Problem requirements>
Copy each record exactly as it reads, leaving out any pictures it holds.

______________________________

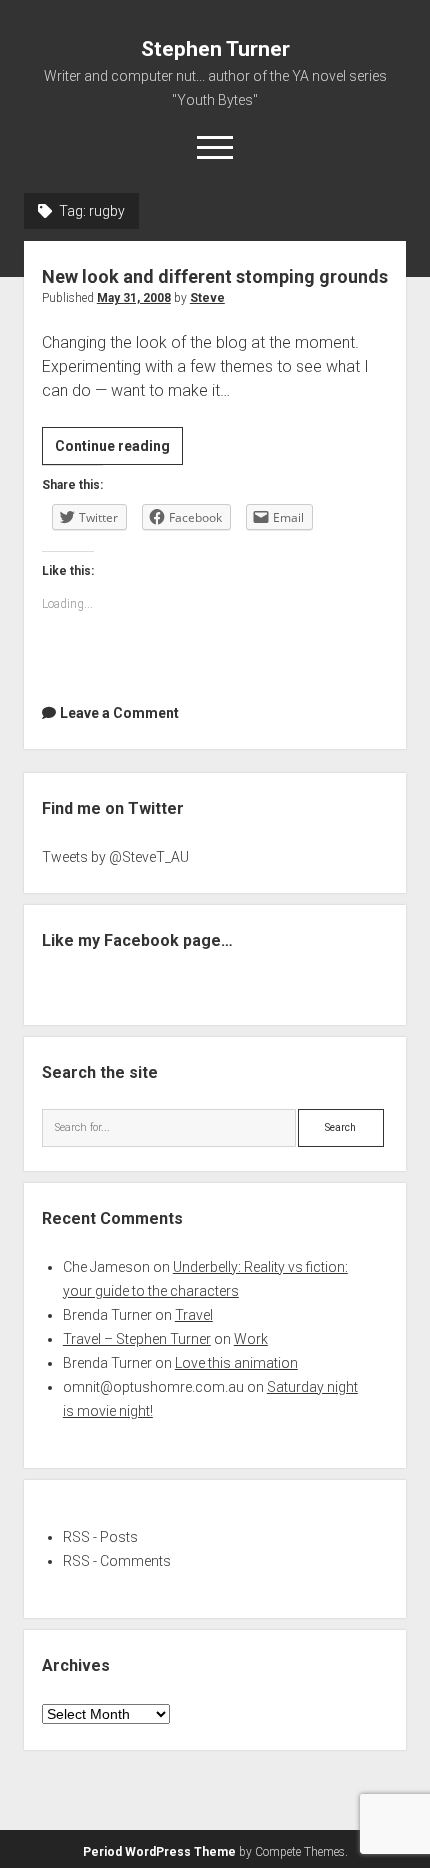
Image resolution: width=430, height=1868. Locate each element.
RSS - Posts (100, 1537)
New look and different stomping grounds (215, 276)
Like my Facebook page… (137, 940)
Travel (194, 1315)
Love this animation (236, 1363)
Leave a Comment (119, 713)
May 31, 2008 (134, 298)
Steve (207, 298)
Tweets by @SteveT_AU (115, 857)
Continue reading (119, 451)
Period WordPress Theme (159, 1852)
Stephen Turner (215, 49)
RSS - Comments (117, 1561)
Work (251, 1339)
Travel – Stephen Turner (137, 1339)
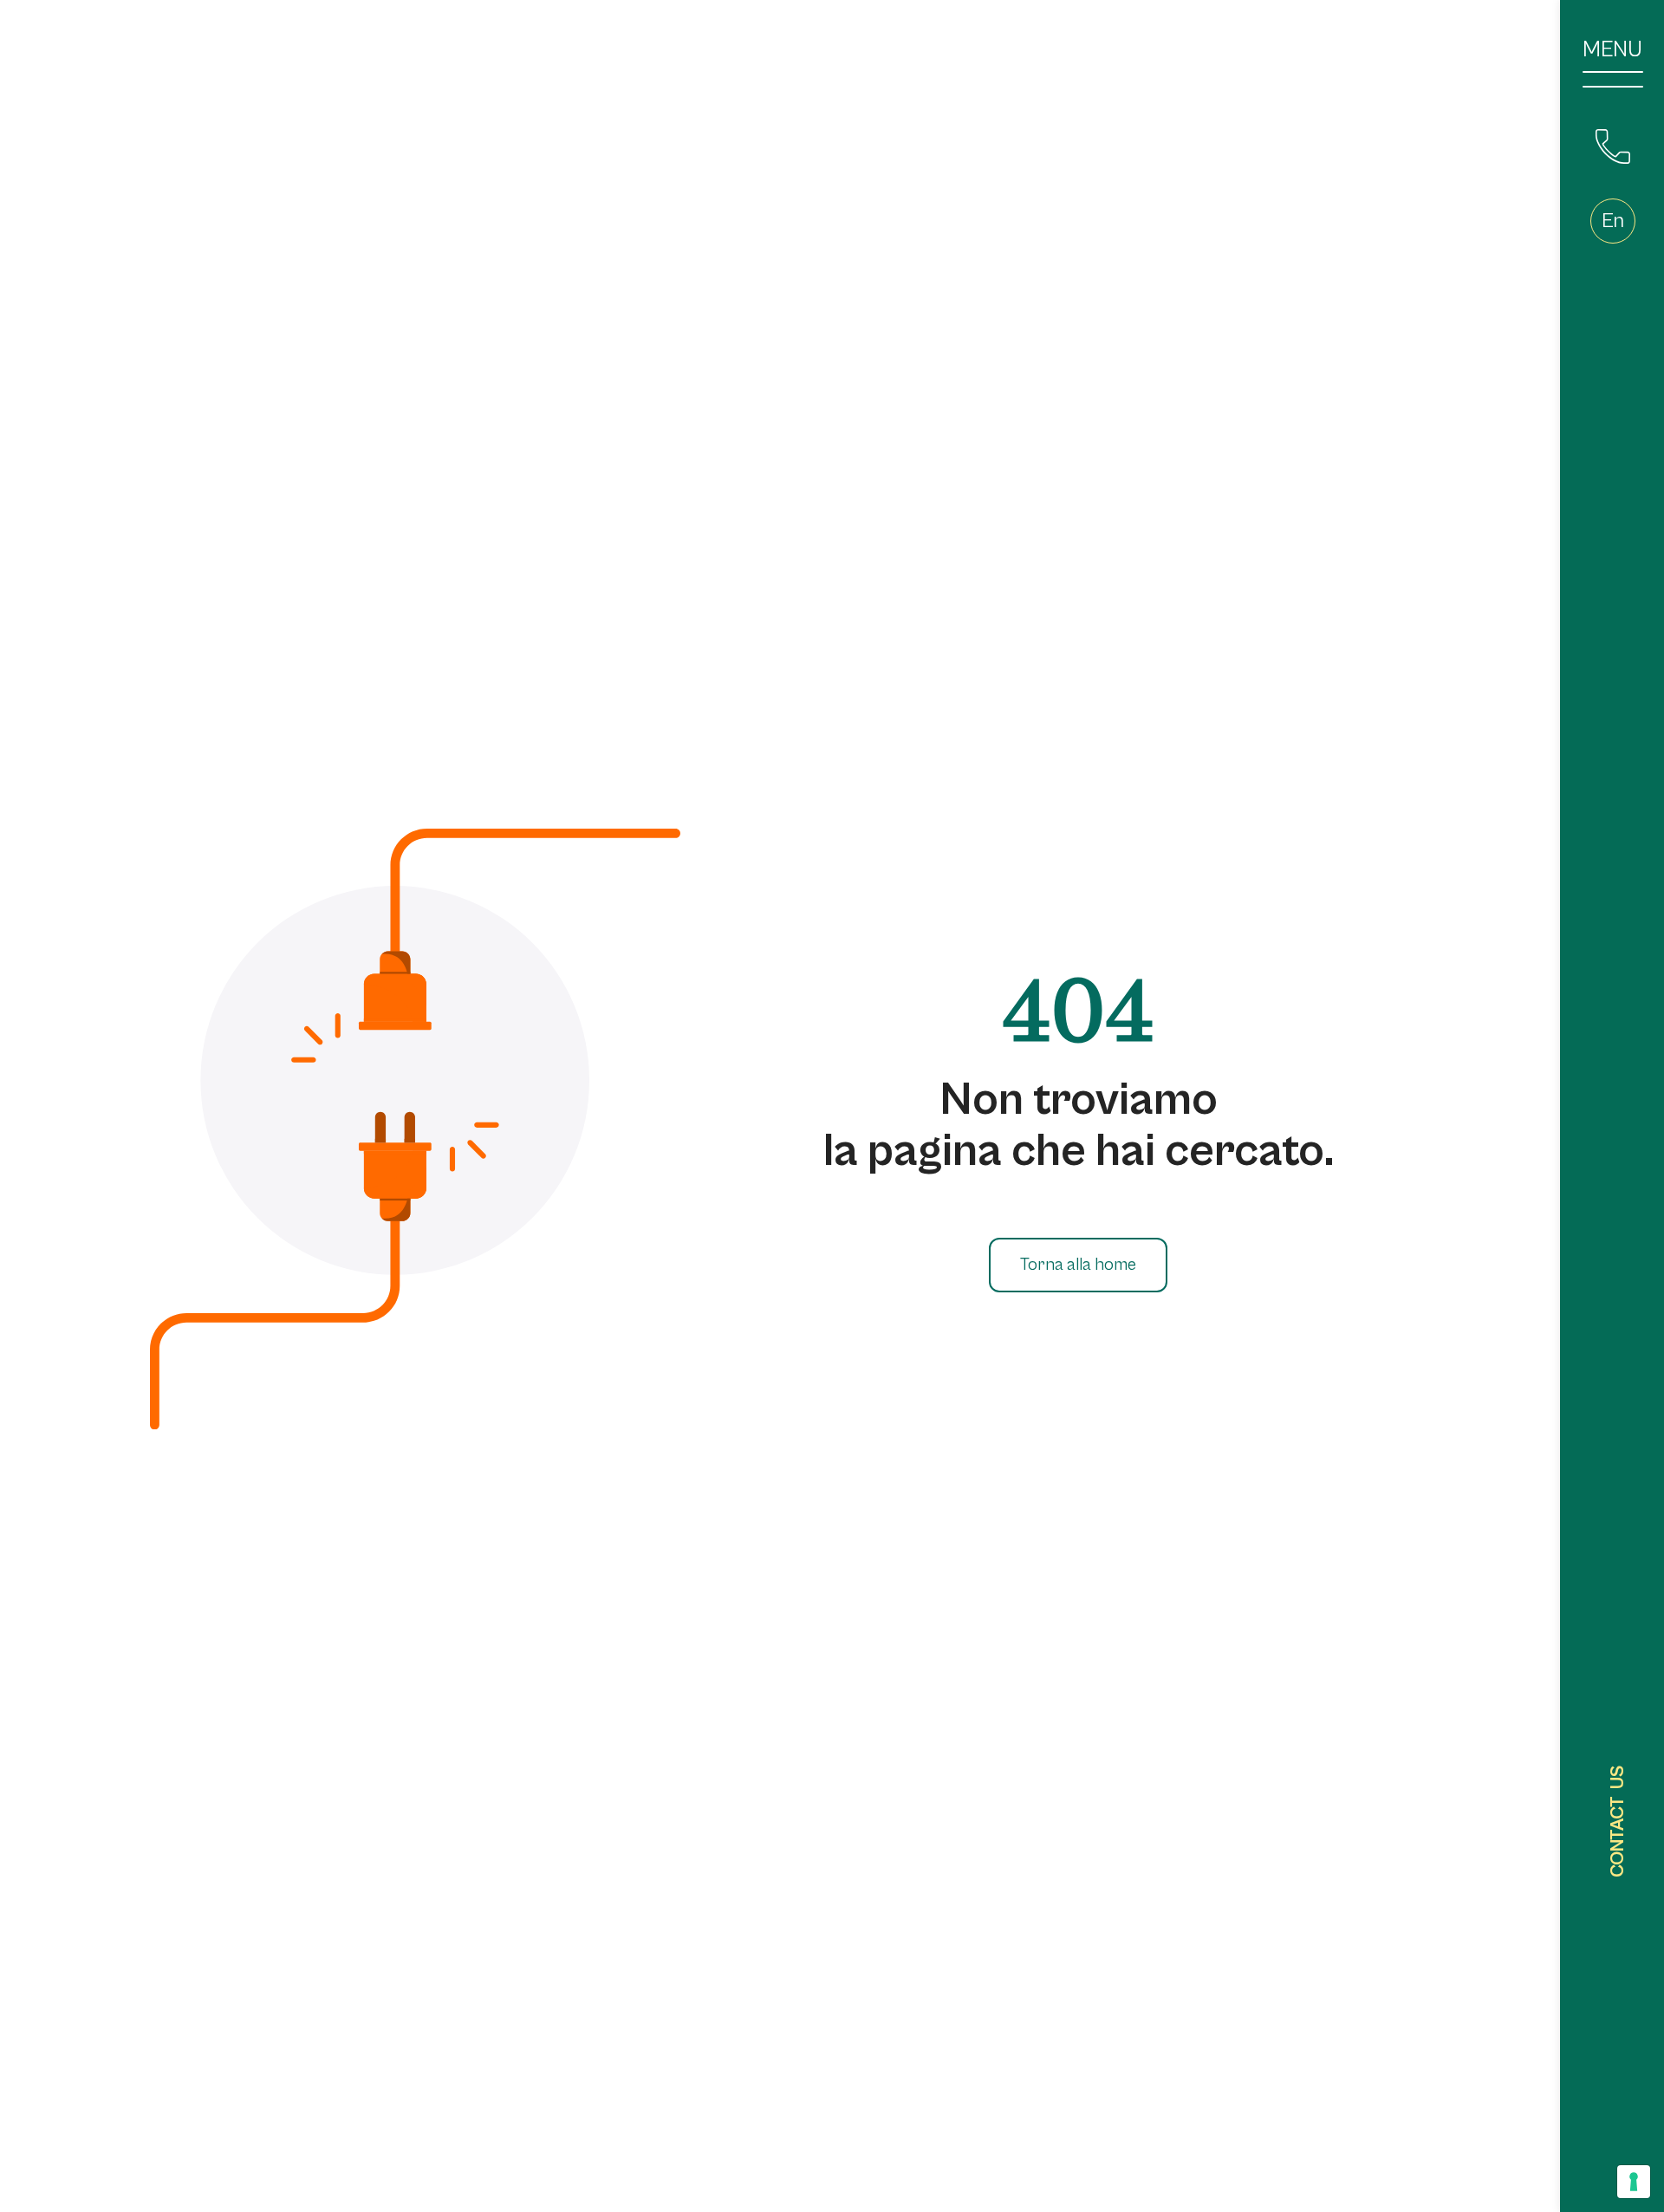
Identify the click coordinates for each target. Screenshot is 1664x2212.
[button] (1613, 221)
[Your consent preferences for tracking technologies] (1633, 2181)
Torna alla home (1078, 1265)
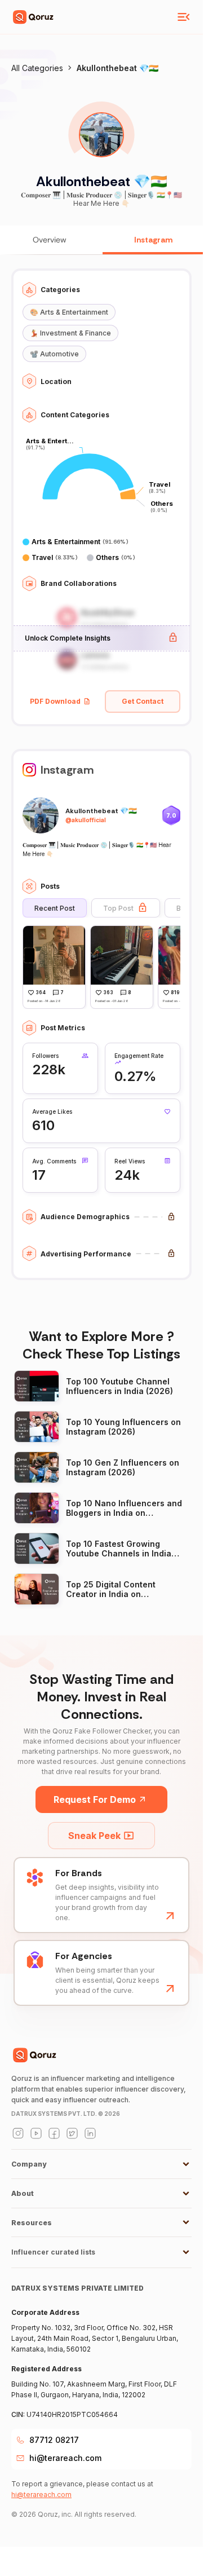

______________________________

Solution to the exercise>
Image resolution: width=430, height=1868. Locate each element.
RSS - Posts (100, 1537)
New look and different stomping grounds (215, 276)
Like my Facebook page… (137, 940)
Travel (194, 1315)
Love this animation (236, 1363)
Leave a Comment (119, 713)
May 31, 2008 (134, 298)
Steve (207, 298)
Tweets by @SteveT_AU (115, 857)
Continue reading (119, 451)
Period WordPress Theme (159, 1852)
Stephen Turner (215, 49)
RSS - Comments (117, 1561)
Work (251, 1339)
Travel – Stephen Turner (137, 1339)
Identify the click coordinates for each target. Screenshot is 1664x2212.
[button] (1613, 221)
[Your consent preferences for tracking technologies] (1633, 2181)
Torna alla home (1078, 1265)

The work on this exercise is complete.